#### WORK REQUIRED:
Gather all lines in the records below that include the word "link".

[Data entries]

▶

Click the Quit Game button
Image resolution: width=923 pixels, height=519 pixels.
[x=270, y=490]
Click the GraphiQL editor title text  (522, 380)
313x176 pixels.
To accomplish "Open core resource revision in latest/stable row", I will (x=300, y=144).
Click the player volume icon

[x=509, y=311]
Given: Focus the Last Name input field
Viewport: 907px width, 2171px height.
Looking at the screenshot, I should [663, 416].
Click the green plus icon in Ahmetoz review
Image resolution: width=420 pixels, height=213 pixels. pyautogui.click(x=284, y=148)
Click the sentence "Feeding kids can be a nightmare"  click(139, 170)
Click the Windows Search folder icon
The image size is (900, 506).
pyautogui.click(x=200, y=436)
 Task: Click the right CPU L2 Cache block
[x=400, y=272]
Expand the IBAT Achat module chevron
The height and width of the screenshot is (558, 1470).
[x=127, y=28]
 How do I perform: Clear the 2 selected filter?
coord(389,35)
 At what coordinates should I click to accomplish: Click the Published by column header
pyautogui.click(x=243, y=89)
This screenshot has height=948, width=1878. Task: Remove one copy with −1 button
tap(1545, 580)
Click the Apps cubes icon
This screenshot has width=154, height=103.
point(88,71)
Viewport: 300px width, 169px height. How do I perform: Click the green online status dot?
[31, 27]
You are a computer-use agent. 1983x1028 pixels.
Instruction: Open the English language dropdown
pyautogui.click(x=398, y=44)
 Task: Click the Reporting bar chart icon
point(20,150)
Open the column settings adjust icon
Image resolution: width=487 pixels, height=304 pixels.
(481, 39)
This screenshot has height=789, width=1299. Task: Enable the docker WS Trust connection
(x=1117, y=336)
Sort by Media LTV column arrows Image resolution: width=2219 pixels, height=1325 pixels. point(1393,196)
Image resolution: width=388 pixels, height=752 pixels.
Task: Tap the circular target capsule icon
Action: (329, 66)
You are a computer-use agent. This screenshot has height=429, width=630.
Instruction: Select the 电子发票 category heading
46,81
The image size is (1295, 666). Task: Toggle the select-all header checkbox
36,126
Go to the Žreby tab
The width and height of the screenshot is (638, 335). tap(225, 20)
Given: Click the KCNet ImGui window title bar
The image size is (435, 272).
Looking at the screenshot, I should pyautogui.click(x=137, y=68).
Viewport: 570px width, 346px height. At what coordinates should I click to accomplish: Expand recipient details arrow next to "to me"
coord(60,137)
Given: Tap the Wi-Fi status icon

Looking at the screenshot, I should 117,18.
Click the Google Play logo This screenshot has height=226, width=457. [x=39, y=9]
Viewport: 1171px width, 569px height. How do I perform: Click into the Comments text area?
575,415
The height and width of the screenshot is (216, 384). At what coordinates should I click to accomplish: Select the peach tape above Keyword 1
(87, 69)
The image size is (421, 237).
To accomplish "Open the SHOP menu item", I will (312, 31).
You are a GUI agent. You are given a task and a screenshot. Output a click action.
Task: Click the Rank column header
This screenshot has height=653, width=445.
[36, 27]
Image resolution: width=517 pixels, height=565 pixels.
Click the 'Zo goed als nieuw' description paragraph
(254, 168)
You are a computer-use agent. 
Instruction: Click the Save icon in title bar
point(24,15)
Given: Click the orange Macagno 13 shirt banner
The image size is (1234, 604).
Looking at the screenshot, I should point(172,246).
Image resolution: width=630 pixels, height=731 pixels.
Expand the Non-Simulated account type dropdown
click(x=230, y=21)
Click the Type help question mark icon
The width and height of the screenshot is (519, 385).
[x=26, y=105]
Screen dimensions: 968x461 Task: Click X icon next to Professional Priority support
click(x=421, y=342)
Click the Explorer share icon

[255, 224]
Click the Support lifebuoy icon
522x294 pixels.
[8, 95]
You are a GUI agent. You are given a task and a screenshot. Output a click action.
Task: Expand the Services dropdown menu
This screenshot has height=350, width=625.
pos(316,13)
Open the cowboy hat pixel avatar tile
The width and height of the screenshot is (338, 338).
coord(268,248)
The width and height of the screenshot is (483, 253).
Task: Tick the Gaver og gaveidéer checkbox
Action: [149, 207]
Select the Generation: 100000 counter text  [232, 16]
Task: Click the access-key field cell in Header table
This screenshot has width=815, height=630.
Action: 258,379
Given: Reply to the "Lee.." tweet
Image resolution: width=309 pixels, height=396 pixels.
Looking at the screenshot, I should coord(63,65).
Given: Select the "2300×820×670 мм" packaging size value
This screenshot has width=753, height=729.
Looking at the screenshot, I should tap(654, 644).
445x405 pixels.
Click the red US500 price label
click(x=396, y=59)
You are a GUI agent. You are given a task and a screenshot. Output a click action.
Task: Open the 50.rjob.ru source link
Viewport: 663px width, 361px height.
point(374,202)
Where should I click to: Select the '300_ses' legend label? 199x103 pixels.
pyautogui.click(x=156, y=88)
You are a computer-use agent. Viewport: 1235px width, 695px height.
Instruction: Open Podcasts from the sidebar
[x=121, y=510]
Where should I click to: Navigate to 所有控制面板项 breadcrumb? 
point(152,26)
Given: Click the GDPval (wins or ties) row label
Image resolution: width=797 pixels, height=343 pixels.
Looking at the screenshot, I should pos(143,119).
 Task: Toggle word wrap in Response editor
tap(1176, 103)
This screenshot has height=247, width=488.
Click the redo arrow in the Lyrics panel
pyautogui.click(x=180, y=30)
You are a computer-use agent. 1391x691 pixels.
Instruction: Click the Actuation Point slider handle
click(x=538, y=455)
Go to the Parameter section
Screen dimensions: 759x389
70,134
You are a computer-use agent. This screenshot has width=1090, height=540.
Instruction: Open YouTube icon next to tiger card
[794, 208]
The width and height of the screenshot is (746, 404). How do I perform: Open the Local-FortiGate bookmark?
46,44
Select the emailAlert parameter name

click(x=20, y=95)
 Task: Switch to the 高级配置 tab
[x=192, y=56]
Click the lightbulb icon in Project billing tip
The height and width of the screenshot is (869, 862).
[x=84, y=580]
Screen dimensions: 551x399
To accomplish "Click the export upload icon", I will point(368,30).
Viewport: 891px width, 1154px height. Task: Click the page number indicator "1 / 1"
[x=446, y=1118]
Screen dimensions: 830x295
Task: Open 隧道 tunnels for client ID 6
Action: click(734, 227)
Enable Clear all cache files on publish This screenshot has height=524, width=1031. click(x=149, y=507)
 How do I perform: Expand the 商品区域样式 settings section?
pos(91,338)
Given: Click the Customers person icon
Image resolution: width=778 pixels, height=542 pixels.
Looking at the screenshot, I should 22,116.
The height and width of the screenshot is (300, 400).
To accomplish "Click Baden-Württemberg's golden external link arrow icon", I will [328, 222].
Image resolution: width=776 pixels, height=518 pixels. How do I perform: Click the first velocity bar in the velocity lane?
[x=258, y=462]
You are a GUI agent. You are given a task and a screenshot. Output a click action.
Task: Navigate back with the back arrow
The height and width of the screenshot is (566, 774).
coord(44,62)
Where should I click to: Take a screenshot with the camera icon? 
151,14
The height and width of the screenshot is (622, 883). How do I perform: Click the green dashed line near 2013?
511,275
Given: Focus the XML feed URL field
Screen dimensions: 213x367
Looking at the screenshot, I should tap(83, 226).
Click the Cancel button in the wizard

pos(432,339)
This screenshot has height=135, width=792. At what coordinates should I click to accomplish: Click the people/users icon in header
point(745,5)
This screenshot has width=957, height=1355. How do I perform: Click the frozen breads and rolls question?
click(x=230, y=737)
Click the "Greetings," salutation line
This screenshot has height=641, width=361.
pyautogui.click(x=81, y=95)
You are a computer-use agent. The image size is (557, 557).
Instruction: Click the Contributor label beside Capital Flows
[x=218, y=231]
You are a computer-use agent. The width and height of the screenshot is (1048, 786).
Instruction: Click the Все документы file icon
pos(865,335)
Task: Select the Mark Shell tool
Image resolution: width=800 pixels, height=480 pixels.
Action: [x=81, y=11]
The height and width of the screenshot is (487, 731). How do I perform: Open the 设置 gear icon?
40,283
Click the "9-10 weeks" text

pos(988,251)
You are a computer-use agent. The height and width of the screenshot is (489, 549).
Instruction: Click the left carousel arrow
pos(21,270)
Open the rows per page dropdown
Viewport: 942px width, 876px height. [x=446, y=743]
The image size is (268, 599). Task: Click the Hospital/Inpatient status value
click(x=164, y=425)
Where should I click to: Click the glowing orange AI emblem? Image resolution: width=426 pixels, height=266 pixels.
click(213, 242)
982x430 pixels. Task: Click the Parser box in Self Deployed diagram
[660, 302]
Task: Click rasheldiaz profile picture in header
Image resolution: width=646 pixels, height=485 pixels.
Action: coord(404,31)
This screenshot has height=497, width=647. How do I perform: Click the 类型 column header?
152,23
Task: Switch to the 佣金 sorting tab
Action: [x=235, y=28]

◀

#### ANSWER SECTION:
Task: Open the 50.rjob.ru source link
To accomplish "Click Baden-Württemberg's golden external link arrow icon", I will [328, 222].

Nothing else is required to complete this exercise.